**Document section:**
■ ■ ■ ■
Can VBA be used to search a folder of .docx's for text strings and copypaste to Excel?

Sadsmileyface

New Member
Joined
Mar 21, 2013
Messages
11
I've got kind of a complicated problem and I'm not so sure if there is an answer to it.

I have to do a manual process of going through lots of .docx files, finding text strings and recording information in an Excel spreadsheet. It's done daily. The Word files contain (amongst a lot of other things) this information (explanatory parenthesis is mine for the example, no brackets in the actual files):

Inspection Type: (this is a category)
Inspection Classification: (another category)
Inspected: (this is a location name)
Inspector: (this is a username)
Inspection Start: (this is a date / time stamp)
Inspection End: (this is a date / time stamp)

So I would have an Excel sheet with 6 columns, and upon each successive row, the contents I've taken from each document. This takes up a lot of time over a month.

Could a macro do this task- search though a folder of Word files and grab whatever comes after ": " to paste to Excel?
 

Excel Facts

Waterfall charts in Excel?
Office 365 customers have access to Waterfall charts since late 2016. They were added to Excel 2019.
Just in case that doesn't work for you.
■ ■ ■ ■
**Data extract:**
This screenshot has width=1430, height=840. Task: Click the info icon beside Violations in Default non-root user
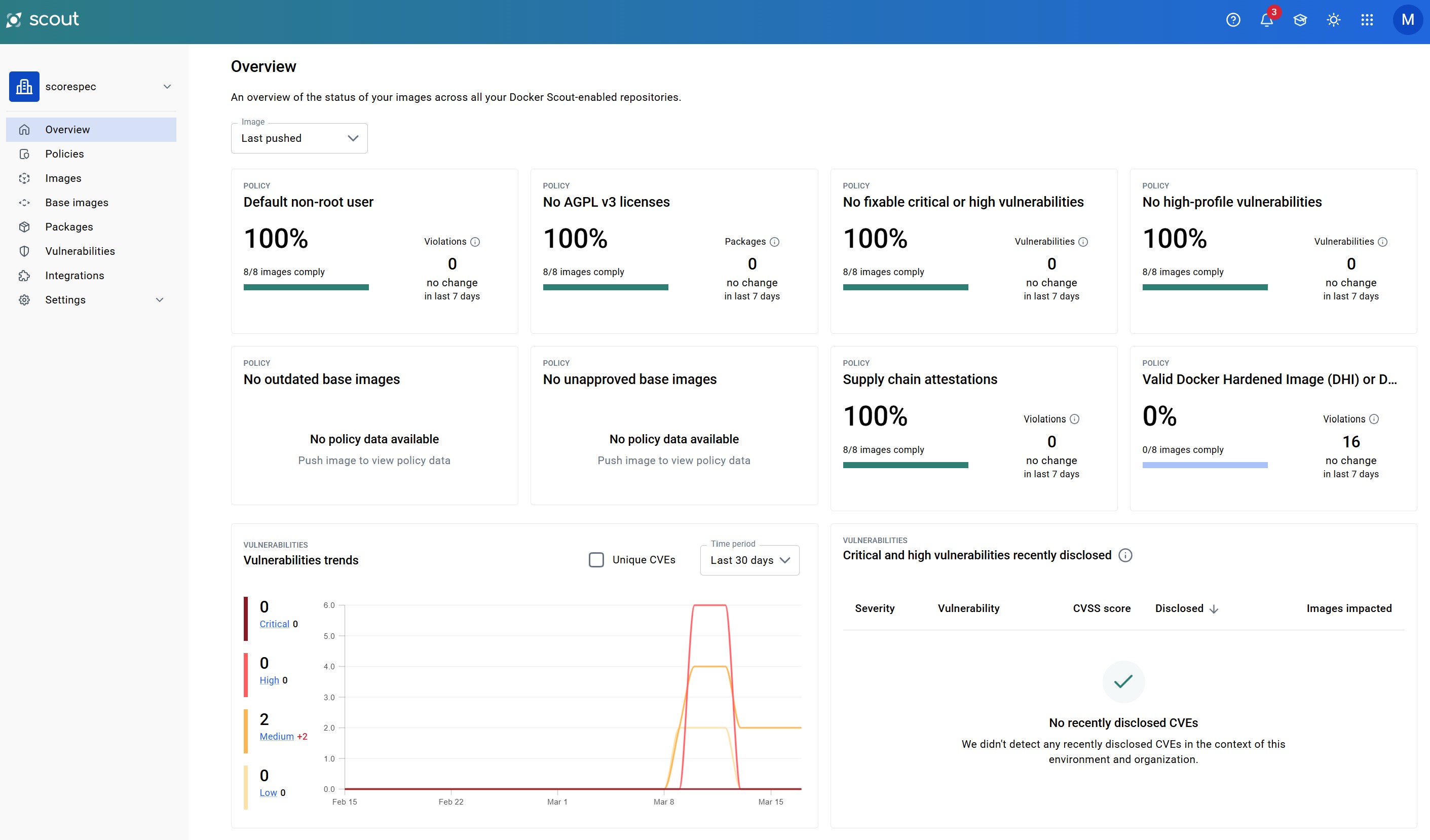tap(475, 242)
■ ■ ■ ■
**Exercise details:** Continue the forum thread above about using VBA to pull text from Word files into Excel, starting where it stops.

**Response for this exercise:**
Code:
Sub ImportPhrases()
'---------------------------------------------------------------------------------------
' Procedure : ImportPhrases
' Author    : David
' Date      : 12/28/2016
' Purpose   : Imports phrase data from file folder of Word files.
'---------------------------------------------------------------------------------------
'
Dim WS As Worksheet
Dim NextRow As Long
Dim Phrase As Variant
Dim WordWasNotRunning As Boolean
Dim oWord As Word.Application
Dim oDoc As Word.Document
Dim wRng As Word.Range
Dim MyPath As String
Dim FN As Variant

Set WS = ActiveSheet
MyPath = "C:\Users\David\Documents\My Documents\VBA\ExcelForum\"
'Data imports to this row
NextRow = 2
'Or if you want to import to next row
With WS
    NextRow = .Cells(.Rows.Count, 2).End(xlUp).Row + 1
End With
'Get existing instance of Word if it's open; otherwise create a new one

On Error Resume Next

Set oWord = GetObject(, "Word.Application")
If Err Then
    Set oWord = New Word.Application
    WordWasNotRunning = True
End If

On Error GoTo Err_Handler

'Inspection Type: (this is a category)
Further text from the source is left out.